▸ **EXERCISE GOAL**:
Every line of the material below in which "radio" shows up is to be located and copied.

···

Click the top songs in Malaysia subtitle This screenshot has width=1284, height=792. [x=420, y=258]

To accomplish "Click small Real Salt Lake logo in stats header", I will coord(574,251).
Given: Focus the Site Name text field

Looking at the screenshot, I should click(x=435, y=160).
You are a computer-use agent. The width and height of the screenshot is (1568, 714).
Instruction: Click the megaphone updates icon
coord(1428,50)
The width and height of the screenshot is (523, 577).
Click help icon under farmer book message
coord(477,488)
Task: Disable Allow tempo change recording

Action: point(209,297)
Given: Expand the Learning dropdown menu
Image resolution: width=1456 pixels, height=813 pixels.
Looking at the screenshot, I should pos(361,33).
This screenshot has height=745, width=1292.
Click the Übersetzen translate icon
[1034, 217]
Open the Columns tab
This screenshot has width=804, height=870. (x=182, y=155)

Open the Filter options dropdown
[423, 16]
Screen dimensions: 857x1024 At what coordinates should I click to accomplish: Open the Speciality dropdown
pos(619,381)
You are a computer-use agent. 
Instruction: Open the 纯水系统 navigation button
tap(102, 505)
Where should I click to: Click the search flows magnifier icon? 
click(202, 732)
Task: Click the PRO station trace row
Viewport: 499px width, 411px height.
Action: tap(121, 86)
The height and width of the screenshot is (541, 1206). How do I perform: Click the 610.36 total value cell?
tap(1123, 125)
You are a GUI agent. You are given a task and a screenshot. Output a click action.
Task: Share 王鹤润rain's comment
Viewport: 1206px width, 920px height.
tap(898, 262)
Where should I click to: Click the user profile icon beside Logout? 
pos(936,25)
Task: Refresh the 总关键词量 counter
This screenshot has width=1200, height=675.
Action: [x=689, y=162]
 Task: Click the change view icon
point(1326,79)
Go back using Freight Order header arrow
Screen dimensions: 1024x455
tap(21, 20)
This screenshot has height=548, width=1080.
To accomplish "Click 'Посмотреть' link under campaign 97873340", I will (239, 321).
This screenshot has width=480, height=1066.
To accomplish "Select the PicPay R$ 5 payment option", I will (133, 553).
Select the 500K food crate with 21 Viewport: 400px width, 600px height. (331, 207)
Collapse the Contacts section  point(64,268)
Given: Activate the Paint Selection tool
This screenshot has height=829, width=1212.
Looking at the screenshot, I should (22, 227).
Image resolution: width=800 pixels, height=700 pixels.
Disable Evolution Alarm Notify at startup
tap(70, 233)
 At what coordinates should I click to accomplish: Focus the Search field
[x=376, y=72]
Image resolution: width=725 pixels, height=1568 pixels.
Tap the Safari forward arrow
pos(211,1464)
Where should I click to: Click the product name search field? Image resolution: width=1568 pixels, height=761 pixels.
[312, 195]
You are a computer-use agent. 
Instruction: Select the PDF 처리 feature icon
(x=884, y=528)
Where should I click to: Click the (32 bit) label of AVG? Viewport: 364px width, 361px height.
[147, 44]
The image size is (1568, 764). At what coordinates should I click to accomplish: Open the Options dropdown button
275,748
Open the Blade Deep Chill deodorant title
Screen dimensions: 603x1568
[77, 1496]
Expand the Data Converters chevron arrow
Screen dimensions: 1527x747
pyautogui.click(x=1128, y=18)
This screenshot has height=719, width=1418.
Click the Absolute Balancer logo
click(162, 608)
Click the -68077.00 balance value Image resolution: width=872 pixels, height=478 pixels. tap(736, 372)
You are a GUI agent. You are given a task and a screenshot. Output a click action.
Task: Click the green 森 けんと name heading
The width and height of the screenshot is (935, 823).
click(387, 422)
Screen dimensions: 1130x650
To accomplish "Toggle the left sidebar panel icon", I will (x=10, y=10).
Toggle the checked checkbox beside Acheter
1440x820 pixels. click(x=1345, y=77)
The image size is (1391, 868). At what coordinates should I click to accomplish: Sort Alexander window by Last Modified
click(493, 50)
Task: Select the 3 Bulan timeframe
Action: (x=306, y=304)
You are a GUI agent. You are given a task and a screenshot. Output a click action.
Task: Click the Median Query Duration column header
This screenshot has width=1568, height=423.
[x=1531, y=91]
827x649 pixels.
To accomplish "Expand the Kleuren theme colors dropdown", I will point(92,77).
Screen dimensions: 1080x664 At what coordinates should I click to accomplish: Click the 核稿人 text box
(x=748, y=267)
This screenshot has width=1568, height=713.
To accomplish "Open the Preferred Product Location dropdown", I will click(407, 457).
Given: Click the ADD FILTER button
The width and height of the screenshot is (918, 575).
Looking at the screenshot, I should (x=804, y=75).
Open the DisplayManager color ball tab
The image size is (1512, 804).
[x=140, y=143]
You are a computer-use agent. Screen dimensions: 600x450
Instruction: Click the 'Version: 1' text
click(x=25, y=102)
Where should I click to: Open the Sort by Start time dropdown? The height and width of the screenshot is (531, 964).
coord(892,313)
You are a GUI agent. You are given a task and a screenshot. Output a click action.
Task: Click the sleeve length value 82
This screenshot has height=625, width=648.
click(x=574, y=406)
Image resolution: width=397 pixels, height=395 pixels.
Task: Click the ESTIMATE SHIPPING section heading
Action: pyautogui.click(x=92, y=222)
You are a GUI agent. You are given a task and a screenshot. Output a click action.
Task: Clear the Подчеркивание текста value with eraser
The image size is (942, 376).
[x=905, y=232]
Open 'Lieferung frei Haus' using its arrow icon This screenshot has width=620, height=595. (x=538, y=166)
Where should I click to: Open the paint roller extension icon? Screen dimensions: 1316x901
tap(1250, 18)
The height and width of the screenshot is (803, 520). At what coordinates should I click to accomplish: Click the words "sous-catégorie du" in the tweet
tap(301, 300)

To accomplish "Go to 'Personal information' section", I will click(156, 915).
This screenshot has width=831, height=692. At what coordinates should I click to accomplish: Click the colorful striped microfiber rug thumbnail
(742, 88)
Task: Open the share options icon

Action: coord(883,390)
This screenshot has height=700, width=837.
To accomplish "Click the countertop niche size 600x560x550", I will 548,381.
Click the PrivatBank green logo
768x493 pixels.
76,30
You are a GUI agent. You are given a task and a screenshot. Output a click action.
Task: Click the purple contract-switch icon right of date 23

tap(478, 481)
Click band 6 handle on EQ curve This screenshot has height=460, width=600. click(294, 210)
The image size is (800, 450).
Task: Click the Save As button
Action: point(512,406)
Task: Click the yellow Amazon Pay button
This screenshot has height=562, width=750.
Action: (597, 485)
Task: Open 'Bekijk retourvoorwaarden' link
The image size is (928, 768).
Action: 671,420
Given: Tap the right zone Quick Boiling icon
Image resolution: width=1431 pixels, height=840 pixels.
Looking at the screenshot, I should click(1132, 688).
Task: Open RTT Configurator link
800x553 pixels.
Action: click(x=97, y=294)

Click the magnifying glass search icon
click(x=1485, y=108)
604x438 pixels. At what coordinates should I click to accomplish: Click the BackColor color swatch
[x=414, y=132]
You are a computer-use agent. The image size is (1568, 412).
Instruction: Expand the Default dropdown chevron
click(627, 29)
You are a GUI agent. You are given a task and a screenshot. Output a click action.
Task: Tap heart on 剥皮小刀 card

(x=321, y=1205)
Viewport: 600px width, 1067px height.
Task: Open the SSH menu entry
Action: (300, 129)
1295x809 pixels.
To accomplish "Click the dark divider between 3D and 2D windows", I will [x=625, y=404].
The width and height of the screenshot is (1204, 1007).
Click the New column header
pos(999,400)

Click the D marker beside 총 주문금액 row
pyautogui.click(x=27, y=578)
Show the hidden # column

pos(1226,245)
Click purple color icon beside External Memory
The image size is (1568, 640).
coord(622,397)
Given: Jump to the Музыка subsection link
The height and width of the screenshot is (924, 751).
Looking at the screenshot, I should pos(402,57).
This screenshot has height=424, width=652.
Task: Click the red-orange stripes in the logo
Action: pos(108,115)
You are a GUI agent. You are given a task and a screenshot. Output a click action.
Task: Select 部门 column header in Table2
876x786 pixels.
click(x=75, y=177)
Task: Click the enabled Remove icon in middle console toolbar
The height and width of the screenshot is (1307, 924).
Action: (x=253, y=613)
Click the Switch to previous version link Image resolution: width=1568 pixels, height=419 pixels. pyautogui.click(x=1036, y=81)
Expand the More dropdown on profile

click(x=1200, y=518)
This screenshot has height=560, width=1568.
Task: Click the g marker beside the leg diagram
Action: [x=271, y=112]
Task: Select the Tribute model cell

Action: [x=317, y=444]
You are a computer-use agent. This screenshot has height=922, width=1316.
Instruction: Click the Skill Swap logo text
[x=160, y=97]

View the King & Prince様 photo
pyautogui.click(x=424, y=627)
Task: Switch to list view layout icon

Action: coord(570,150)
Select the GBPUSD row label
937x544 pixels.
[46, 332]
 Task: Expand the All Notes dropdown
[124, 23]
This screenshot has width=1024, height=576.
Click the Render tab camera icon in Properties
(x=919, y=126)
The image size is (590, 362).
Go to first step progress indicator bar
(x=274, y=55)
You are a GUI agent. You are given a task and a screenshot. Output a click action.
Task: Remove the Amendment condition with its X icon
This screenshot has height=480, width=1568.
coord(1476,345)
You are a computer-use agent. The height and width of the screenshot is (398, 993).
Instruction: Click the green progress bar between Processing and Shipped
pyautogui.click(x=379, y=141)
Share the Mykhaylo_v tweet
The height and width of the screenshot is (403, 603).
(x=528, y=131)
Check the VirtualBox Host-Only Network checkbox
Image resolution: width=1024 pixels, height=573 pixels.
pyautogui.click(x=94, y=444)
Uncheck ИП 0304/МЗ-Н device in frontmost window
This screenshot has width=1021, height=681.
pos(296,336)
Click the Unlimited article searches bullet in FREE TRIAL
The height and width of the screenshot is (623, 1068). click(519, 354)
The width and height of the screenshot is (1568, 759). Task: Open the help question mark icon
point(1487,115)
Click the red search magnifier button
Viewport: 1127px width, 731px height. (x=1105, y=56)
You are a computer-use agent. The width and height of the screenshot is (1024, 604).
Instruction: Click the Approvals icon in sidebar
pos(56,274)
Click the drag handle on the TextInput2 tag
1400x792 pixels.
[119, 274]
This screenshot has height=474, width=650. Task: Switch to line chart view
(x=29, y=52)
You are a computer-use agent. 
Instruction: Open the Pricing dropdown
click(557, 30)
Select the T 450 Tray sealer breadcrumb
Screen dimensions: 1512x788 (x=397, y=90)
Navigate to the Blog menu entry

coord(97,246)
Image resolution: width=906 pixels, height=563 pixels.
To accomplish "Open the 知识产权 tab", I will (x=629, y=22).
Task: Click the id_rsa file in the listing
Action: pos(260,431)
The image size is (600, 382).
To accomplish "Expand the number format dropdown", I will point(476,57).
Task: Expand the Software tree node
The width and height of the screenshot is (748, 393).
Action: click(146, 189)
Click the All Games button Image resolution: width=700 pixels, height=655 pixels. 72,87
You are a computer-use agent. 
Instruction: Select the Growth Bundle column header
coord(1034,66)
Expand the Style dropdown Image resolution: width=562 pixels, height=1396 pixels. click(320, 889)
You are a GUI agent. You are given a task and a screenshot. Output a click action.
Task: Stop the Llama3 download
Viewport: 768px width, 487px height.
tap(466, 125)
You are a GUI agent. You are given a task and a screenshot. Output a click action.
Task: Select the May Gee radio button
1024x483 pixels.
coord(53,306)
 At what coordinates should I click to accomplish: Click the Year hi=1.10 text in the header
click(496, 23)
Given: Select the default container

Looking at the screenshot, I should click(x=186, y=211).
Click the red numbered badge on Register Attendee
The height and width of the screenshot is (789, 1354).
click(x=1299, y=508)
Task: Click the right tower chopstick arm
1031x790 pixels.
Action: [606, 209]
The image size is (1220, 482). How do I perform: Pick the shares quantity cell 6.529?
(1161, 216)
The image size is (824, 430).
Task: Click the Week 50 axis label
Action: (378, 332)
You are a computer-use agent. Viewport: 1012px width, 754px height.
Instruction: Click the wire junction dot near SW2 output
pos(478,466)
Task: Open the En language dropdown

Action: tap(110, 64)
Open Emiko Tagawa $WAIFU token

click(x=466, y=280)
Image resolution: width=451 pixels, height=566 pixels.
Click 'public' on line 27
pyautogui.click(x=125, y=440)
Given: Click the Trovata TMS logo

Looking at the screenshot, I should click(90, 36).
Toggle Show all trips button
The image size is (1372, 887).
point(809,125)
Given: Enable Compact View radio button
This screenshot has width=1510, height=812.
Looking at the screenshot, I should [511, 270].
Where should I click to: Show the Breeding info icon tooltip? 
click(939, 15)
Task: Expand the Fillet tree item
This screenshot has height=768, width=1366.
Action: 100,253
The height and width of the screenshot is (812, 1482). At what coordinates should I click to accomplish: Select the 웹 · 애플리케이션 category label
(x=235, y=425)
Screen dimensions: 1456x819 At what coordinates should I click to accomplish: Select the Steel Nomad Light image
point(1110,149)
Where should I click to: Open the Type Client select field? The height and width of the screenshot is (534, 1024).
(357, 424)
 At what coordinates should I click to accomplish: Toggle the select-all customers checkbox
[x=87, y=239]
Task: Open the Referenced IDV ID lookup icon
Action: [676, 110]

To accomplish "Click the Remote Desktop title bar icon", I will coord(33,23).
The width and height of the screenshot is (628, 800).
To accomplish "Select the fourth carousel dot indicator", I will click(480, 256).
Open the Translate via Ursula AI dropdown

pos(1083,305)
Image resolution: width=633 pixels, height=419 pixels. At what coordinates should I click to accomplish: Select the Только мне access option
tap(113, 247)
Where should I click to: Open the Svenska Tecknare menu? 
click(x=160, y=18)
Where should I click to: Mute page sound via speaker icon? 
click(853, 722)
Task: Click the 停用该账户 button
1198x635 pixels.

···

▸ **ANSWER TO THE PROBLEM**:
Task: Select the May Gee radio button
Given: Enable Compact View radio button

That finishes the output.